When people say "we have observability" they usually mean "we have a tool." That sentence is a category mistake, and it costs more than it looks like it costs. The tool can only show what your code chooses to emit. Buying the tool without writing the code is buying a microscope and pointing it at a blank slide.
This is Part 2 of a three-part series on building an observability strategy. Part 1 walked through the layered structure of what to monitor and why — the checklist of questions a working program is supposed to answer. Part 3 covers the operational side once the strategy is in place: the practices that reduce escalations from on-call rotations to the developers who built the system. This part — Part 2 — is the middle piece: what it costs to write the code that produces those answers, why that cost is bigger than most teams plan for, and where in the development process the time has to come from.
The single most useful number for getting the scale of this right is one a careful reader can verify themselves: in the OpenTelemetry Demo — a reference application maintained by the OpenTelemetry community, written across Go, Java, .NET, C++, Python, Node, and a handful of other languages so each service shows what proper instrumentation looks like in that runtime — somewhere between 30% and 45% of the lines of code in each service are observability instrumentation. Not feature code. Instrumentation: the spans that get started and ended, the metrics that get recorded, the structured log statements, the context propagation, the resource attributes.
Pause on that. Roughly a third of the codebase in a system that the OpenTelemetry maintainers consider properly instrumented is observability. It is not 5%. It is not a sprint at the end. It is closer to the share of code that handles error paths than to the share that handles a single feature.
What the 30–45% number captures is the application-side instrumentation: structured logs, traces, metrics, context propagation across service boundaries, resource attributes. What it does not capture is the rest of the program — the collector configuration that routes those signals where they need to go, the dashboards built on top of them, the alert rules that turn the metrics into pages. Those live elsewhere in the repository and add to the total. The 30–45% is a floor.
What that number means for how a team works
If instrumentation is a third of the code, it deserves the same engineering disciplines as the other two-thirds. Most teams treat it as something one developer adds quickly before a feature ships. That works for the feature shipping in isolation; it fails as soon as another developer needs to follow the same conventions on the next feature, or three developers do, or the team grows past the point where any one person can hold the conventions in their head.
The set of practices that change once instrumentation crosses the threshold of "this is real engineering" is small but specific. Standards are the first one. A team that has a documented convention for service architecture and API contracts almost always has nothing equivalent for metric naming, label cardinality, span attribute keys, log structure. Without those, every service ends up with its own idioms, the dashboards become a museum of inconsistent terminology, and a new engineer has to learn the conventions of five services to read across them. The standards do not have to be elaborate; they have to exist and to be enforced in code review.

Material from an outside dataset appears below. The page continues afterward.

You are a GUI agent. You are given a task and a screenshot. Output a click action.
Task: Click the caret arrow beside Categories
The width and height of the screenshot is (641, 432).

Code review is the second. Reviewers who know what good feature code looks like often have no opinion on instrumentation: they wave through a metric with no labels, or a label whose cardinality is unbounded, or a span boundary placed where it cuts a meaningful operation in half, because none of those make the feature fail in tests. The reviewer who knows that an unbounded label can blow up the metrics backend on the next traffic spike, or that a span boundary on a goroutine handoff hides the actual latency, is the one who catches them. Building that reviewer takes the same kind of practice as building a reviewer who is good at concurrency bugs, and the same kind of pairing.
QA on the data itself is the practice that is most often missing entirely. It is one thing to verify that a feature does what the spec says; it is another to verify that the metric the feature emits arrives at the dashboard with the right value, with the right labels, at the right granularity. The shape of that QA is different from feature QA: less "does the test pass" and more "open the dashboard, exercise the path, look at the panels." Teams that do not budget time for this kind of check ship instrumentation that compiles and runs and is wrong, and find out about it during the incident the instrumentation was supposed to help with.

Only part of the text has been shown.